Chattin Up: AG

fea_ent_AG_1

This stellar songstress caught our eye with her gender bending music video and held our attention with her soulful voice and stunning paintings.

When AG released the music video for “I Wanna Be Your Man”—a cover of the famous Beatles song—it quickly blew up all over the LGBT blogosphere. Not only was the song equal parts catchy and haunting—thanks to AG’s throaty aching vocals—but the video itself was bold and visually stunning. Shot in black and white, it depicts the out lesbian Latina transforming in real time from fabulous femme to dashing boi, juxtaposing the relatively new concept of gender fluidity with a song by what is perhaps the most mainstream and beloved music in modern history. Not only does it convey a powerful message about the complexity of gender, that it is set to a (deftly covered) Beatles song guarantees that it will reverberate far beyond the confines of an LGBT audience—a brave choice by an emerging artist. As it turns out “I Wanna Be Your Man” was just the first single from AG’s brilliant new EP, simply titled, The Beatles, on which the out lesbian Latina reinterprets six of the iconic bands songs.

Along with strumming our heartstrings and brazenly binding to iconic pop, AG is also busy with her indie supergroup The Rescues. In the band she is joined by indie favorites Kyler England, Rob Giles and Gabriel Mann—who play instruments as well as sing. Having split with their record label, The Rescues are now hard at work on a fan-funded follow up to the critically acclaimed album Let Loose the Horses.

Proving she’s one of the hardest working women in music industry, AG has also hit the road with fellow Sapphic singers Garrison Starr and Maia Sharp in support of her solo EP—that is, of course, when she isn’t selling her paintings. That’s right! In addition to a solo and collaborative career AG is also an artist. Her chosen medium is a combination of collage and paint in which she seeks to create visual lyrics. The effect is a visually arresting marriage of poetry and pop art. Like the artist herself, it’s eye-catching, edgy and daring.

 

fea_ent_AG_LoveIsAllYouNeedArt_01

What was the inspiration for your amazing music video for “I Wanna Be Your Man”?

What I wanted to do was to have a real-time transformation—and I kind of wanted to confuse people, people that haven’t really been exposed to transgender culture at all. A good way to do that is by covering probably the most well-known rock band of all time. It will expose me a lot of people that wouldn’t necessarily go searching for exposure to transgender culture. That was me trying to do my duty.

Do you hope to be a spokesman for the trans community?

It’s not necessarily the transgender community—it’s [about] gender fluidity. That’s what I believe in. I believe in human rights in general. Anybody can love and marry and be whoever they choose to be and choose to be with. The first video was covering that end, gay/transgender culture, but in my next video I’m going to be focusing more on all kinds of different people. I don’t want it to be just about one thing, because I want it to be about so many different things so that people can get what they want out of it, even if it’s just somebody who really loves Beatles songs and really loves my rendition, that’s cool with me. If it’s somebody who really loves acoustic music, great, if it’s somebody who thinks it’s so awesome that a girl is singing about another girl, and it’s Beatles songs, I want to be for everybody. At the same time, if I do see an opportunity to represent, I will, which is what I did.

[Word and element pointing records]
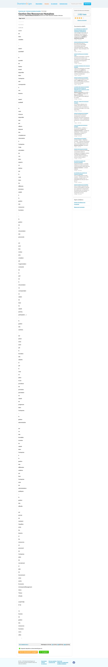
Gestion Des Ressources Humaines (81, 42)
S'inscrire (46, 3)
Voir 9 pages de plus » (23, 644)
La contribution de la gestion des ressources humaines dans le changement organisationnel (81, 30)
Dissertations (39, 3)
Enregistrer (44, 652)
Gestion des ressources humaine (80, 149)
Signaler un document (81, 20)
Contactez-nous (63, 3)
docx (65, 644)
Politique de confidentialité (62, 662)
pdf (58, 644)
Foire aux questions (53, 661)
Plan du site (59, 661)
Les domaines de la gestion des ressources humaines (80, 173)
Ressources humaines (79, 207)
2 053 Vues (82, 14)
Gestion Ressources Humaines (80, 138)
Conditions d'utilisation (61, 663)
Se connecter (54, 3)
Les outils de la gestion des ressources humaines (79, 161)
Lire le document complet (28, 652)
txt (52, 644)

#### COMPLETE THE FOLLOWING
- 1) Do these statements agree with the interview with AG? (a) The music video for "I Wanna Be Your Man" was shot in black and white. (b) The Rescues are still signed to their record label. (c) AG's EP reinterprets ten Beatles songs.
- 2) Go on with the interview with AG, picking up right after its last sentence.

#### EXPECTED RESPONSES
- 1)
(a) Yes: "Shot in black and white"
(b) No: "Having split with their record label"
(c) No: "reinterprets six of the iconic bands songs"

- 2)
The Beatles are so well loved. Was the idea of doing a cover intimidating?

I have sort of a voracious appetite for challenge. I’ve always believed that nobody should be covering the Beatles, they’re the founding fathers of modern pop music. To try and do their songs justice is really hard, near impossible, and I’ve heard a lot of really, really bad Beatles covers.

I’m with a publisher…that just happens to own the rights to these six songs. They wanted me to do what’s called “inspired versions.” I really got into it, there are opportunities here to do stuff I always wanted to do. It was a huge challenge. I looked at my producer and said, We shouldn’t be doing this, it’s going to be really hard and we’re either going to totally nail it or we’re going to totally fuck it up and it’ll be horrifying. I think we nailed it—thank God.

Have you ever felt any pressure as a musician to stay in the closet?

When the Rescues first got signed to Universal it was pretty incredible. I finally had the opportunity to be an out musician in the mainstream, which is what I’ve always wanted to do. They never wanted me to change, never asked me to not say anything or not be out. You hear all these stories about people having to be in the closet and I never had to be, and it’s pretty incredible.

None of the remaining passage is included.